He is winner of the David Astor Journalism Award 2012 and is on a fellowship programme with 'The Independent' in London.

Here he writes about his arrival in the UK from Nairobi and the different approach both nations have towards policing.

When I arrived at the Heathrow Airport in London, UK, for my fellowship with The Independent newspaper, I anticipated massive security checks.

I figured out that since in Nairobi I have to contend with an average of ten checks per day, then it was only reasonable to expect being frisked at every corner of London streets. Shock on me. This is my second week and I haven't encountered anything similar to Nairobi's checks.

That is not to say, though, that London is unprotected. For starters, this city has one of the best security systems in the world. The UK had nearly two million CCTV cameras as of last year, and their metal detectors can tell what's in your bag.

But a keen look at the metropolitan police reveals that most (I was told 95 per cent) are unarmed, which is a total contrast to our regular policemen who always have a gun.

They are often seen with their hands tucked in their jackets or disguisedly 'playing' with what I was told is a drug sniffer dog where there are crowds. And when need arises, they will use the power of persuasion as opposed to coercion. It is therefore common to see policemen on Saturday at midnight persuading revellers to enjoy responsibly.

Motorists caught flouting traffic rules are also not ordered to immediately “hand over your driving licences and step out of the car”.

Rather, a police van will brake nearby and the offending driver gently asked to drive off.

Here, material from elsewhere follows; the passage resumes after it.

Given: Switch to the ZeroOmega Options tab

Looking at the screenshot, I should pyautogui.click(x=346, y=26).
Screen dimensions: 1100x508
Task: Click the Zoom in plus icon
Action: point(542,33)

My prodding revealed that the police here generally know that aggression is not the only option available in handling lawbreakers, a virtue deficient among most Kenyan police.

But this does not mean that if you shipped the London metropolitan police to Nairobi they would achieve similar results with such ease.

To avoid a backlash, I will not say that most Nairobians become unruly and uncouth when they get tipsy.

And since I'm not a criminologist, I will also not attempt to analyse how the thugs roaming the streets of Nairobi would react if our policemen stopped carrying guns.

What I can confirm, though, is that the ongoing police reforms in Kenya are an effort in futility if they will not be complemented by a change in the behaviour of ordinary Kenyans.

Without a prefect, people in London honestly pay for their train tickets, stand on the right side of the escalator to allow walkers to use the left side and the word 'sorry' is the norm, rather than the exception, even where it's clear the apologiser is not at fault. In Nairobi, I can't recall the number of times people have muddied my shoes and rudely walked away after checking as if to confirm their actions.

As I was writing this article, I recalled that we had a new Constitution containing our ideals and beliefs that should have helped us reform. But like most of my compatriots, I could recall none. This shows our obsession with sexy laws rather than making people understand what is contained therein.

Sincerely, I am yet to grasp how - besides the cosmetic value - replacing Police Commissioner Mathew Iteere with a civilian, bearing a new title of Inspector General -in charge of a police service as opposed to a police force- will banish police bribery and reduce crime.

We must therefore strive to transform our value system, otherwise we will end up with fancy titles and brilliant pieces of legislation but no tangible changes.